■ REQUIRED TASK:
Arrange the lines from the one containing "At what coordinates" to the one containing "click(x=182, y=427)", both included, as a Markdown table with the columns Number and Line. Include only those lines, skip any blank ones, and leave the pictures out.

■ SUPPLIED DATA:
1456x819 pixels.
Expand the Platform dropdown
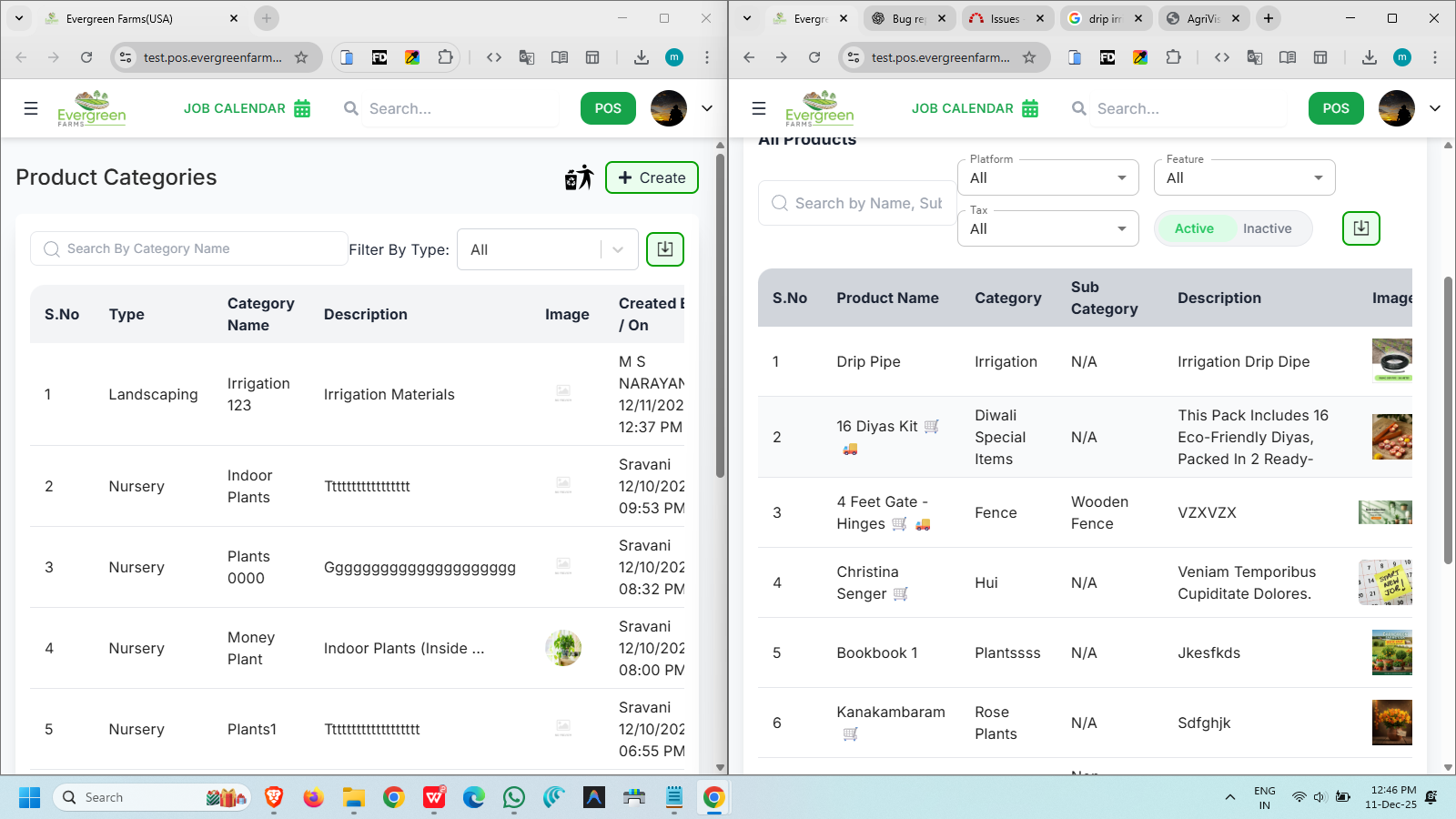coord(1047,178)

---

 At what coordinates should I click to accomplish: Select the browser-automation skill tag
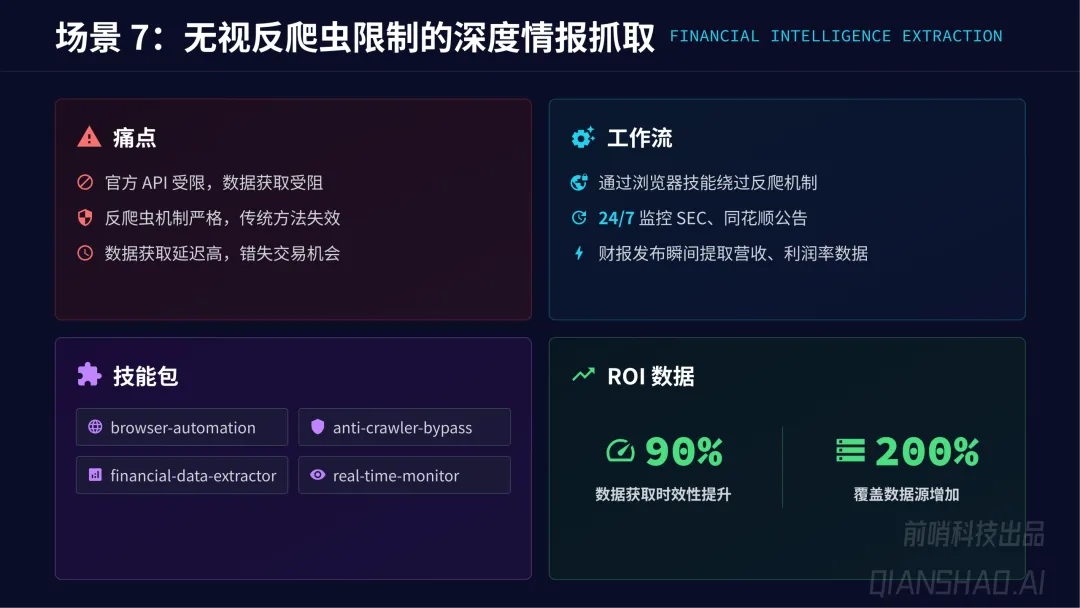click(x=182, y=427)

■ SOLUTION FOR THIS PROBLEM:
| Number | Line |
|---|---|
| 1 |  At what coordinates should I click to accomplish: Select the browser-automation skill tag |
| 2 | click(x=182, y=427) |